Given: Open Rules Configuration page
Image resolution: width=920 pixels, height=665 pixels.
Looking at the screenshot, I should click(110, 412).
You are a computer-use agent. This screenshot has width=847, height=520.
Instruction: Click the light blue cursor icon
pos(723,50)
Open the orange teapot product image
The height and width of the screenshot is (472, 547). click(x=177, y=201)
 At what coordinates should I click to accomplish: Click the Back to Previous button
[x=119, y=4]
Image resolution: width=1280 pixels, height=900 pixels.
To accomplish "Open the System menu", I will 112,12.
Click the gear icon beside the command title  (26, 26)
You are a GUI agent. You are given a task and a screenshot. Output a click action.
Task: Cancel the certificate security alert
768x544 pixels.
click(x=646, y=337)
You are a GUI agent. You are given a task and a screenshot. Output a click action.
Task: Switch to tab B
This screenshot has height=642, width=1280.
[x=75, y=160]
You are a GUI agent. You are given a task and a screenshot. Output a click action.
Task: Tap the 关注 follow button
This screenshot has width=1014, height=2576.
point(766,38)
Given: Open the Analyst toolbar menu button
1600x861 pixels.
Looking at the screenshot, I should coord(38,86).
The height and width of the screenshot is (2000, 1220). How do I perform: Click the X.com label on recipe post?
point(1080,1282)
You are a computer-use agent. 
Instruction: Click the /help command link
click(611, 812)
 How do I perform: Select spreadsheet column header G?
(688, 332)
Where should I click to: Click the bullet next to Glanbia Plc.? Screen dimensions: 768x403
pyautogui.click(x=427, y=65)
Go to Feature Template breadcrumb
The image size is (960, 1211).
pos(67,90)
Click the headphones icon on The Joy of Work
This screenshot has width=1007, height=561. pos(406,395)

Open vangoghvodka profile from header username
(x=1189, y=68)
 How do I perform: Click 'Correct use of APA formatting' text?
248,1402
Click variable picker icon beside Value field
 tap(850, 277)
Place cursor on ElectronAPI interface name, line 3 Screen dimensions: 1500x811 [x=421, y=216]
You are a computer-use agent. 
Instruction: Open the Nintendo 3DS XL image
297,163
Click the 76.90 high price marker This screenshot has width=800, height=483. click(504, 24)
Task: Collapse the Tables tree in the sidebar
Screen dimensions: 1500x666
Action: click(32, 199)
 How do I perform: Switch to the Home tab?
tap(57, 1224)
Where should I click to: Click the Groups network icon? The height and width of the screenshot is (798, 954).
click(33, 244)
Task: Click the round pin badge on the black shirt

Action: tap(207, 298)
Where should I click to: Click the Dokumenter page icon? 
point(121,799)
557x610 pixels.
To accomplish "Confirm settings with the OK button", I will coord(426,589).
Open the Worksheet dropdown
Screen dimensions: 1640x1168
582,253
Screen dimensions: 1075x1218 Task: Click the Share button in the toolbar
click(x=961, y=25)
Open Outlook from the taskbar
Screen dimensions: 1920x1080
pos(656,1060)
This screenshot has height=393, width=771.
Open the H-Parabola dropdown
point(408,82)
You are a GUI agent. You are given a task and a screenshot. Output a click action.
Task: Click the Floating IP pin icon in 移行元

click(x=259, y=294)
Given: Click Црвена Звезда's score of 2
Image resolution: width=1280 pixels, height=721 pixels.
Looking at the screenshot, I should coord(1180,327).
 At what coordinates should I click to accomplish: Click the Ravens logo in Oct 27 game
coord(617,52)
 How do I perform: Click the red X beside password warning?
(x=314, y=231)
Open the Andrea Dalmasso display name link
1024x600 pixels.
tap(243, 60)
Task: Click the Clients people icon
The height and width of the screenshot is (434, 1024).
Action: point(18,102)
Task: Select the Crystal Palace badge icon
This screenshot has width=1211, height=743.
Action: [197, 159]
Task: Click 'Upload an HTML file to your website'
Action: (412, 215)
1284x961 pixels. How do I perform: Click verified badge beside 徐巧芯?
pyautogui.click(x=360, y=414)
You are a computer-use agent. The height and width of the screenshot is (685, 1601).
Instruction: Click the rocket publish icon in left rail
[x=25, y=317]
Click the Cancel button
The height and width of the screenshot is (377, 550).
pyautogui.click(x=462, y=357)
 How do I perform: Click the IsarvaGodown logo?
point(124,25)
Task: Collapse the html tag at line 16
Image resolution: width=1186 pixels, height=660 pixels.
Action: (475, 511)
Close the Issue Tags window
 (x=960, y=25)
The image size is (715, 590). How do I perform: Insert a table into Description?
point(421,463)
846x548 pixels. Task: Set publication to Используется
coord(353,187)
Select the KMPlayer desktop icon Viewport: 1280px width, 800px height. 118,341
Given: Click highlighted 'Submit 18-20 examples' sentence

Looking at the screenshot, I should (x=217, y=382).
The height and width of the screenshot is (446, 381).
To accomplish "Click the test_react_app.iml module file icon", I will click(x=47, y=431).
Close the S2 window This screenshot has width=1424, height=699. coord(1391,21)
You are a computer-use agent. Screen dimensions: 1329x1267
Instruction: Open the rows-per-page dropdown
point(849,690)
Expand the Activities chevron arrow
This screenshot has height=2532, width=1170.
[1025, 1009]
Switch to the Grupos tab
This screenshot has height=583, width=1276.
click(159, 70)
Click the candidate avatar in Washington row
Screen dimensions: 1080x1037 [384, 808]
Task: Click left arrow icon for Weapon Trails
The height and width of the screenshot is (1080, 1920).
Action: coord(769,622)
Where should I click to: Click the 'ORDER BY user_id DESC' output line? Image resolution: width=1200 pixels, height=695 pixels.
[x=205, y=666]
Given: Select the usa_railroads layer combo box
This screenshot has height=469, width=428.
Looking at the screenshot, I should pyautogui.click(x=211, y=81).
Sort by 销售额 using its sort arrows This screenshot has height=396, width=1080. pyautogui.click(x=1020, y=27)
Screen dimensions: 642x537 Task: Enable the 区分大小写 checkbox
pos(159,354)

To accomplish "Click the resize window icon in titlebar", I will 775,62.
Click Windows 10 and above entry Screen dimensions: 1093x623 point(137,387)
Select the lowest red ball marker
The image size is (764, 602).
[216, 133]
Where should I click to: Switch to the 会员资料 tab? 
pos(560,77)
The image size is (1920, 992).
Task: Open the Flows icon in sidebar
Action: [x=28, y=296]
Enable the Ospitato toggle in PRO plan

▶ WHAT THIS TASK INVOLVES:
Please reproduce every line of the material word for word.

▶ SOLVED PROBLEM:
Given: Open Rules Configuration page
Image resolution: width=920 pixels, height=665 pixels.
Looking at the screenshot, I should click(110, 412).
You are a computer-use agent. This screenshot has width=847, height=520.
Instruction: Click the light blue cursor icon
pos(723,50)
Open the orange teapot product image
The height and width of the screenshot is (472, 547). click(x=177, y=201)
 At what coordinates should I click to accomplish: Click the Back to Previous button
[x=119, y=4]
Image resolution: width=1280 pixels, height=900 pixels.
To accomplish "Open the System menu", I will 112,12.
Click the gear icon beside the command title  (26, 26)
You are a GUI agent. You are given a task and a screenshot. Output a click action.
Task: Cancel the certificate security alert
768x544 pixels.
click(x=646, y=337)
You are a GUI agent. You are given a task and a screenshot. Output a click action.
Task: Switch to tab B
This screenshot has height=642, width=1280.
[x=75, y=160]
You are a GUI agent. You are given a task and a screenshot. Output a click action.
Task: Tap the 关注 follow button
This screenshot has width=1014, height=2576.
point(766,38)
Given: Open the Analyst toolbar menu button
1600x861 pixels.
Looking at the screenshot, I should coord(38,86).
The height and width of the screenshot is (2000, 1220). How do I perform: Click the X.com label on recipe post?
point(1080,1282)
You are a computer-use agent. 
Instruction: Click the /help command link
click(611, 812)
 How do I perform: Select spreadsheet column header G?
(688, 332)
Where should I click to: Click the bullet next to Glanbia Plc.? Screen dimensions: 768x403
pyautogui.click(x=427, y=65)
Go to Feature Template breadcrumb
The image size is (960, 1211).
pos(67,90)
Click the headphones icon on The Joy of Work
This screenshot has width=1007, height=561. pos(406,395)

Open vangoghvodka profile from header username
(x=1189, y=68)
 How do I perform: Click 'Correct use of APA formatting' text?
248,1402
Click variable picker icon beside Value field
 tap(850, 277)
Place cursor on ElectronAPI interface name, line 3 Screen dimensions: 1500x811 [x=421, y=216]
You are a computer-use agent. 
Instruction: Open the Nintendo 3DS XL image
297,163
Click the 76.90 high price marker This screenshot has width=800, height=483. click(504, 24)
Task: Collapse the Tables tree in the sidebar
Screen dimensions: 1500x666
Action: click(32, 199)
 How do I perform: Switch to the Home tab?
tap(57, 1224)
Where should I click to: Click the Groups network icon? The height and width of the screenshot is (798, 954).
click(33, 244)
Task: Click the round pin badge on the black shirt

Action: tap(207, 298)
Where should I click to: Click the Dokumenter page icon? 
point(121,799)
557x610 pixels.
To accomplish "Confirm settings with the OK button", I will coord(426,589).
Open the Worksheet dropdown
Screen dimensions: 1640x1168
582,253
Screen dimensions: 1075x1218 Task: Click the Share button in the toolbar
click(x=961, y=25)
Open Outlook from the taskbar
Screen dimensions: 1920x1080
pos(656,1060)
This screenshot has height=393, width=771.
Open the H-Parabola dropdown
point(408,82)
You are a GUI agent. You are given a task and a screenshot. Output a click action.
Task: Click the Floating IP pin icon in 移行元

click(x=259, y=294)
Given: Click Црвена Звезда's score of 2
Image resolution: width=1280 pixels, height=721 pixels.
Looking at the screenshot, I should coord(1180,327).
 At what coordinates should I click to accomplish: Click the Ravens logo in Oct 27 game
coord(617,52)
 How do I perform: Click the red X beside password warning?
(x=314, y=231)
Open the Andrea Dalmasso display name link
1024x600 pixels.
tap(243, 60)
Task: Click the Clients people icon
The height and width of the screenshot is (434, 1024).
Action: point(18,102)
Task: Select the Crystal Palace badge icon
This screenshot has width=1211, height=743.
Action: [197, 159]
Task: Click 'Upload an HTML file to your website'
Action: (412, 215)
1284x961 pixels. How do I perform: Click verified badge beside 徐巧芯?
pyautogui.click(x=360, y=414)
You are a computer-use agent. The height and width of the screenshot is (685, 1601).
Instruction: Click the rocket publish icon in left rail
[x=25, y=317]
Click the Cancel button
The height and width of the screenshot is (377, 550).
pyautogui.click(x=462, y=357)
 How do I perform: Click the IsarvaGodown logo?
point(124,25)
Task: Collapse the html tag at line 16
Image resolution: width=1186 pixels, height=660 pixels.
Action: (475, 511)
Close the Issue Tags window
 (x=960, y=25)
The image size is (715, 590). How do I perform: Insert a table into Description?
point(421,463)
846x548 pixels. Task: Set publication to Используется
coord(353,187)
Select the KMPlayer desktop icon Viewport: 1280px width, 800px height. 118,341
Given: Click highlighted 'Submit 18-20 examples' sentence

Looking at the screenshot, I should (x=217, y=382).
The height and width of the screenshot is (446, 381).
To accomplish "Click the test_react_app.iml module file icon", I will click(x=47, y=431).
Close the S2 window This screenshot has width=1424, height=699. coord(1391,21)
You are a computer-use agent. Screen dimensions: 1329x1267
Instruction: Open the rows-per-page dropdown
point(849,690)
Expand the Activities chevron arrow
This screenshot has height=2532, width=1170.
[1025, 1009]
Switch to the Grupos tab
This screenshot has height=583, width=1276.
click(159, 70)
Click the candidate avatar in Washington row
Screen dimensions: 1080x1037 [384, 808]
Task: Click left arrow icon for Weapon Trails
The height and width of the screenshot is (1080, 1920).
Action: coord(769,622)
Where should I click to: Click the 'ORDER BY user_id DESC' output line? Image resolution: width=1200 pixels, height=695 pixels.
[x=205, y=666]
Given: Select the usa_railroads layer combo box
This screenshot has height=469, width=428.
Looking at the screenshot, I should pyautogui.click(x=211, y=81).
Sort by 销售额 using its sort arrows This screenshot has height=396, width=1080. pyautogui.click(x=1020, y=27)
Screen dimensions: 642x537 Task: Enable the 区分大小写 checkbox
pos(159,354)

To accomplish "Click the resize window icon in titlebar", I will 775,62.
Click Windows 10 and above entry Screen dimensions: 1093x623 point(137,387)
Select the lowest red ball marker
The image size is (764, 602).
[216, 133]
Where should I click to: Switch to the 会员资料 tab? 
pos(560,77)
The image size is (1920, 992).
Task: Open the Flows icon in sidebar
Action: [x=28, y=296]
Enable the Ospitato toggle in PRO plan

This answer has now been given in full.